2. Add the following code to your WordPress theme

Go to the directory of your active WordPress theme. It is located in the subfolder "wp-content/themes/" of your WordPress installation.

There should be a file called "functions.php". If this file does not exist, create a new file with this name. It is important that the content of this file starts with "<?php".

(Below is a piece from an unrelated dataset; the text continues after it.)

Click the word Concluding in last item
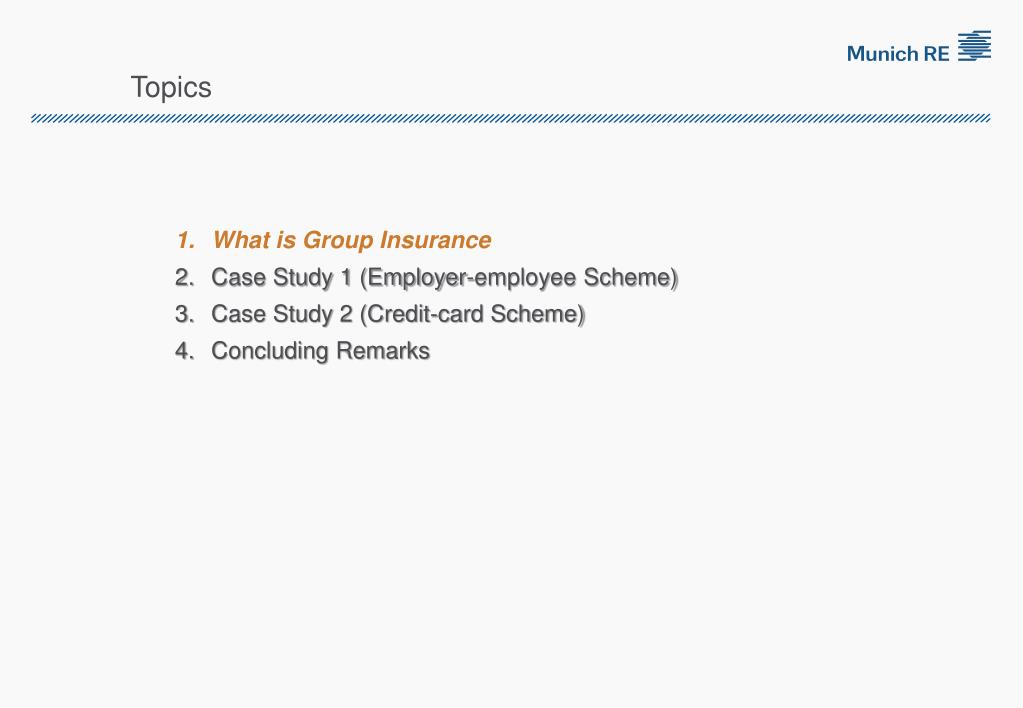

Now add the following code to the functions.php:

// Add WordPress post categories and tags to Friendly Automate / Mautic as tags

function wordpress_post_meta_mautic( $attrs ) {

		// remove filter so it is not execute twice (don't know, why that happens)
	remove_filter( 'wpmautic_tracking_attributes', 'wordpress_post_meta_mautic' );
 

		// check if current element is a regular blog post - only these have categories and tags
	if (is_singular( 'post' )) {

			// add WordPress categories as Mautic tags
		foreach(get_the_category() as $wp_category) {

			$tags[] = "wordpress-category-" . $wp_category->cat_name;

		} 

			// add WordPress tags as Mautic tags
		foreach(get_the_tags() as $wp_tag) {

			$tags[] = "wordpress-tag-" . $wp_tag->name;

		} 

			// clean Mautic tag names
		foreach ($tags as $key => $value) {

			$value = str_replace(' ', '-', $value); // Replaces all spaces with hyphens
			$value = strtr($value,array('Ä' => 'Ae','Ö' => 'Oe','Ü' => 'Ue', 'ä' => 'ae','ö' => 'oe', 'ü' => 'ue','ß' => 'ss')); // replace German umlauts with best equivalent
			$value = iconv("utf-8","ascii//TRANSLIT",$value); // replace all other umlauts using the locale setting from WordPress 
			$value = preg_replace('/[^A-Za-z0-9\-]/', '', $value); // Removes special characters
			$value = strtolower($value); // set to lowercase

			$tags[$key] = $value;

		}

			// convert tags array to string
		$tags_string = implode(",", $tags);

			// pass tags to the Mautic tracking code
		$attrs['tags'] = $tags_string;

	}

	return $attrs;

}

add_filter( 'wpmautic_tracking_attributes', 'wordpress_post_meta_mautic');

Done :)

Visitors to your WordPress website should now automatically have WordPress categories and tags assigned as tags in Friendly Automate.